Multiview Random Vector Functional Link Network for Predicting DNA-Binding Proteins
A. Quadir, M. Sajid, M. Tanveer

TL;DR
This paper introduces a multiview neural network model called MvRVFL for predicting DNA-binding proteins, combining multiview learning with neural network architecture to improve prediction accuracy and generalization.
Contribution
The paper proposes a novel multiview neural network framework that fuses features from multiple protein views with a closed-form solution for efficient training and improved prediction of DNA-binding proteins.
Findings
MvRVFL outperforms baseline models on DBP datasets
Model demonstrates superior generalization on benchmark datasets
Theoretical analysis confirms improved learning capabilities
Abstract
The identification of DNA-binding proteins (DBPs) is essential due to their significant impact on various biological activities.
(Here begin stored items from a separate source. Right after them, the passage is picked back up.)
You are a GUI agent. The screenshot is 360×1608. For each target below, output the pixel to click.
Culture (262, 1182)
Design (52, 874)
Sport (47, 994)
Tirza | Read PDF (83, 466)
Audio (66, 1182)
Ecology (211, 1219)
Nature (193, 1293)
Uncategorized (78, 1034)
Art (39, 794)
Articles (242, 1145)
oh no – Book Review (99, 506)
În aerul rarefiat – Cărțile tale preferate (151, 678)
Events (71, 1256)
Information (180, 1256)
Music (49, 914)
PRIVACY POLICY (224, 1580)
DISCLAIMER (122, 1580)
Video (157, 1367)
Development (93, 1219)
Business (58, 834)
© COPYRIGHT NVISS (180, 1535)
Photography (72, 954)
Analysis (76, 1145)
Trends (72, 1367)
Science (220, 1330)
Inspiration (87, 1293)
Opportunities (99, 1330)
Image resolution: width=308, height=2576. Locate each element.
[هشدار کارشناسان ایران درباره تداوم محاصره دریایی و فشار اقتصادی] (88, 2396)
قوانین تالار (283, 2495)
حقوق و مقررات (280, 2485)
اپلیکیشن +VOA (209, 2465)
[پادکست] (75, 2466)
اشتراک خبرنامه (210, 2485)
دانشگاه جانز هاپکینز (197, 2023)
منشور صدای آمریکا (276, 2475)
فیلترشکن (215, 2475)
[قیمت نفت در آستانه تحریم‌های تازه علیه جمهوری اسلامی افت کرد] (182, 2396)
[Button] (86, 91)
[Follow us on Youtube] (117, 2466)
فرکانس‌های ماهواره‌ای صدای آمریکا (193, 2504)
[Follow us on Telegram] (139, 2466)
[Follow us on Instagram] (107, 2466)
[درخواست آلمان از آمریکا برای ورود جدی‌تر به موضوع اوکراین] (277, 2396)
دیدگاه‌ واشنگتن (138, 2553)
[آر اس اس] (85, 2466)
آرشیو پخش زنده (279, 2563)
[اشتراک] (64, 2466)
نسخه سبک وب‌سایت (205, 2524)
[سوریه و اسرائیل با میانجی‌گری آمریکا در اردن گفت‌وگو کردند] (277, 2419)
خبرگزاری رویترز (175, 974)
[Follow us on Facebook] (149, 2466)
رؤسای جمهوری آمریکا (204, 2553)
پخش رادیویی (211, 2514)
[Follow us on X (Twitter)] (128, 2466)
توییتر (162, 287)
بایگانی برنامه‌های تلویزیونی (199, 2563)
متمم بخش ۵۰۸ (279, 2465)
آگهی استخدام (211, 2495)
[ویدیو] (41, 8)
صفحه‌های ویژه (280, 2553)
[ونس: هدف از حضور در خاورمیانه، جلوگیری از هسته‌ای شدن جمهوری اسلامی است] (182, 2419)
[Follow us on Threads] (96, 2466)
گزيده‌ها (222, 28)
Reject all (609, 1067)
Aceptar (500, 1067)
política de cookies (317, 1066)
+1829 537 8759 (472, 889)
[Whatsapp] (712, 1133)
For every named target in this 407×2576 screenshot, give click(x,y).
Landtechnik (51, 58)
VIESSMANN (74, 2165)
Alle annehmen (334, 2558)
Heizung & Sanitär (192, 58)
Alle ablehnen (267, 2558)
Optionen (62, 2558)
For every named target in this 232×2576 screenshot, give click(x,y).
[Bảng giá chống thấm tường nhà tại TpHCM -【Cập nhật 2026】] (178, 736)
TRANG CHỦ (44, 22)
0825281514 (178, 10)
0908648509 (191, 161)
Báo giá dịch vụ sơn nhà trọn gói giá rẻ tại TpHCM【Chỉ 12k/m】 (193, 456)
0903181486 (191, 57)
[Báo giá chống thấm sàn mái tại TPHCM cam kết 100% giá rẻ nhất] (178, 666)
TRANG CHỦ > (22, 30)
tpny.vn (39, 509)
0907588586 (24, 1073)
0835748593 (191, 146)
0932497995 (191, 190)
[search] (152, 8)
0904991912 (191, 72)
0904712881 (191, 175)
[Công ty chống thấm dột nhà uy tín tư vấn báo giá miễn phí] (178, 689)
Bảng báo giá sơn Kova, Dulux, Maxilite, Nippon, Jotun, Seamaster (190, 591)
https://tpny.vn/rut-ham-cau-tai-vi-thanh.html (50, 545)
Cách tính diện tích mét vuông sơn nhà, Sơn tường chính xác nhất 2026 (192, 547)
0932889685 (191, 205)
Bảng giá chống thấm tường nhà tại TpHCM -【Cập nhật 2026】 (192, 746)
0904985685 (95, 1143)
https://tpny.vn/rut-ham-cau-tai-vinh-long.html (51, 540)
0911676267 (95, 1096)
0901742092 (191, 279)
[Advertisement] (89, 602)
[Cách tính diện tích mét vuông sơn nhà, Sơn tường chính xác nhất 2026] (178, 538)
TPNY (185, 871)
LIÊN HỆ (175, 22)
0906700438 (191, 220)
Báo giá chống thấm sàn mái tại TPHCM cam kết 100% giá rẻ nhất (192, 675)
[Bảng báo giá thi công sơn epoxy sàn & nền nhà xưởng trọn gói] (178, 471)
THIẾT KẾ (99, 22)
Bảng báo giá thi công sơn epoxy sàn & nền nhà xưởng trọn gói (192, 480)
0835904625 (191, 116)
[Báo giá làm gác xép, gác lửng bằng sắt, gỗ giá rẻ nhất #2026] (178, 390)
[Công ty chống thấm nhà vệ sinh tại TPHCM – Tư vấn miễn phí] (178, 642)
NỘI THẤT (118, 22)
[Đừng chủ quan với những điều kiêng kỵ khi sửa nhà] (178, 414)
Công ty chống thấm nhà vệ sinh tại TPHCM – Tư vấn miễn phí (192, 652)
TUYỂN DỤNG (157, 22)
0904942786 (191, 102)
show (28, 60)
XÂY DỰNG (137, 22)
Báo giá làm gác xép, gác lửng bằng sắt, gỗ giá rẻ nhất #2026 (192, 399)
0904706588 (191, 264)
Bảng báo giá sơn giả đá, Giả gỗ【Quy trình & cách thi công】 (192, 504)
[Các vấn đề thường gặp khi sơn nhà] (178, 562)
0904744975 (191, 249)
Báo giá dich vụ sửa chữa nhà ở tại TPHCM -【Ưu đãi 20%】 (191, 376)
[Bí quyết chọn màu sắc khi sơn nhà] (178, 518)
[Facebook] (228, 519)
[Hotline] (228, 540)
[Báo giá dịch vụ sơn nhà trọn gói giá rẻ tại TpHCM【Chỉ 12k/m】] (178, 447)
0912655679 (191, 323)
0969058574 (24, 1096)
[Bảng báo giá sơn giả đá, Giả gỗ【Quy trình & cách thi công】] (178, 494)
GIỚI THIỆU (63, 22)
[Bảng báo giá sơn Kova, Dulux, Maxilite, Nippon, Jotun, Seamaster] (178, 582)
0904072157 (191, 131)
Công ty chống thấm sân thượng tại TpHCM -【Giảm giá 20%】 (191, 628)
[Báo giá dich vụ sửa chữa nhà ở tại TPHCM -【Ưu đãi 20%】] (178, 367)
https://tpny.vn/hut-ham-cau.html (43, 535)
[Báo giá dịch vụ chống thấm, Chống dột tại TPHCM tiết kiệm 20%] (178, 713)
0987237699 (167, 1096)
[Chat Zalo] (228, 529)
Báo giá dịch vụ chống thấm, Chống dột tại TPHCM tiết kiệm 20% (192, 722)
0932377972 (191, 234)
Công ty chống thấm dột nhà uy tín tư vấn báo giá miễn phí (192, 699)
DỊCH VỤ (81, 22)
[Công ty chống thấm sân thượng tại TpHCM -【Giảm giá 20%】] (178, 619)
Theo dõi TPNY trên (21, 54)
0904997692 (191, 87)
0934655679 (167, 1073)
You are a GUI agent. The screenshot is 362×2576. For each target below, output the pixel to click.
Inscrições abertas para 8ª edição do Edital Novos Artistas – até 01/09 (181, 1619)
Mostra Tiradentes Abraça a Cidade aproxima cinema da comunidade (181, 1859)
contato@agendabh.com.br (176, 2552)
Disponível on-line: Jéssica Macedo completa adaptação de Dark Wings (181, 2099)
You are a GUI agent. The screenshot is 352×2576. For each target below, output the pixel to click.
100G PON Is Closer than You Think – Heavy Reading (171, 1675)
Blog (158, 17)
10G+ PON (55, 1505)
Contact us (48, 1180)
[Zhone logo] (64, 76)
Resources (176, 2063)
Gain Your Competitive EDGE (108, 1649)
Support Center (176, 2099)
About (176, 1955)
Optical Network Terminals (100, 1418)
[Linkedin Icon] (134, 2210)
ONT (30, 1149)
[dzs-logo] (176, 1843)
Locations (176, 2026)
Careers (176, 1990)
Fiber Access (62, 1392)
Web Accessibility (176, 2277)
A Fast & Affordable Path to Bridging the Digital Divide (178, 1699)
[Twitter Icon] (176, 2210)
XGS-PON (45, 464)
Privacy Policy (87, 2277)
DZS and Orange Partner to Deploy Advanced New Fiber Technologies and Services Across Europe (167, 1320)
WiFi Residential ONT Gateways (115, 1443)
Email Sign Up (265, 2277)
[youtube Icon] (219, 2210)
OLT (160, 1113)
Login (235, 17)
Understanding the mechanisms underlying protein-DNA interactions is essential for elucidating various life activities. In recent years, machine learning-based models have been prominently utilized for DBP prediction. In this paper, to predict DBPs, we propose a novel framework termed a multiview random vector functional link (MvRVFL) network, which fuses neural network architecture with multiview learning. The MvRVFL model integrates both late and early fusion advantages, enabling separate regularization parameters for each view, while utilizing a closed-form solution for efficiently determining unknown parameters. The primal objective function incorporates a coupling term aimed at minimizing a composite of errors stemming from all views. From each of the…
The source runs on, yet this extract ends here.